-- START --

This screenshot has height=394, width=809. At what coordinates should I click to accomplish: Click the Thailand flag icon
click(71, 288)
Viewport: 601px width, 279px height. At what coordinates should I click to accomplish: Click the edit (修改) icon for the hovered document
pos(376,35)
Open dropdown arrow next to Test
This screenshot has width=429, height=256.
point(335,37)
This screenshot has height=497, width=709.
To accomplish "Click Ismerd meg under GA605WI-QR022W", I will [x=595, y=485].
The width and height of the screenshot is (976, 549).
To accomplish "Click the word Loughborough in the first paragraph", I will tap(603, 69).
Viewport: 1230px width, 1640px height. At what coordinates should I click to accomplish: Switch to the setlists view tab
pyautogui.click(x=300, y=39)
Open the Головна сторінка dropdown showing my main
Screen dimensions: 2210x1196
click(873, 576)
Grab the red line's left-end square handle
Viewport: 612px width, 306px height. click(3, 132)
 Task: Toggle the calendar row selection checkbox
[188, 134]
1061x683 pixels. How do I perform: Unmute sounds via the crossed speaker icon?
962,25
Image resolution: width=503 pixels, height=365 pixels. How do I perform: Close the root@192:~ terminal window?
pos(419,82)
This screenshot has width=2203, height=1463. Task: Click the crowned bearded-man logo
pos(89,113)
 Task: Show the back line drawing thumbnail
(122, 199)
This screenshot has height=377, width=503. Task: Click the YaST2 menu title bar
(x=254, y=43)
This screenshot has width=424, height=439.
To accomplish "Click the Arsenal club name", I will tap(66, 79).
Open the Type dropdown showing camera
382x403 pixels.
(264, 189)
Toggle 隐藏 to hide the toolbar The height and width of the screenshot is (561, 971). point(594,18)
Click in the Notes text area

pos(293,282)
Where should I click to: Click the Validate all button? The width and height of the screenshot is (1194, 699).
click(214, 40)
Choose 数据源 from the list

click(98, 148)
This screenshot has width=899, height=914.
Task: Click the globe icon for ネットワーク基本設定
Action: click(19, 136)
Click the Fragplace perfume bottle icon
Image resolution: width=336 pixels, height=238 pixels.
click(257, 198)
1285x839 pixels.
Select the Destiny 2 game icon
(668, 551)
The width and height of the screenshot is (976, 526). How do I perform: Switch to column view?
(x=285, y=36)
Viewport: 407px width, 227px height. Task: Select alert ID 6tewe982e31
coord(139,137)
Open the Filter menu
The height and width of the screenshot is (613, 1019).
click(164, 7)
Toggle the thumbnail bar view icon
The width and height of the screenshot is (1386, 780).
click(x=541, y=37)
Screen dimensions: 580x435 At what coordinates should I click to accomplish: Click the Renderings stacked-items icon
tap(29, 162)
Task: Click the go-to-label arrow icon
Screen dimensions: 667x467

-- END --

▶ [DIRECTIONS FOR THIS TASK]
Lay out the material as a numbered list, starting at the line containing "The width and height of the screenshot is (976, 526)." and ending at the last line of the material, with blank lines omitted.

▶ [SOLUTION TO THE PROBLEM]
1. The width and height of the screenshot is (976, 526). How do I perform: Switch to column view?
2. (x=285, y=36)
3. Viewport: 407px width, 227px height. Task: Select alert ID 6tewe982e31
4. coord(139,137)
5. Open the Filter menu
6. The height and width of the screenshot is (613, 1019).
7. click(164, 7)
8. Toggle the thumbnail bar view icon
9. The width and height of the screenshot is (1386, 780).
10. click(x=541, y=37)
11. Screen dimensions: 580x435 At what coordinates should I click to accomplish: Click the Renderings stacked-items icon
12. tap(29, 162)
13. Task: Click the go-to-label arrow icon
14. Screen dimensions: 667x467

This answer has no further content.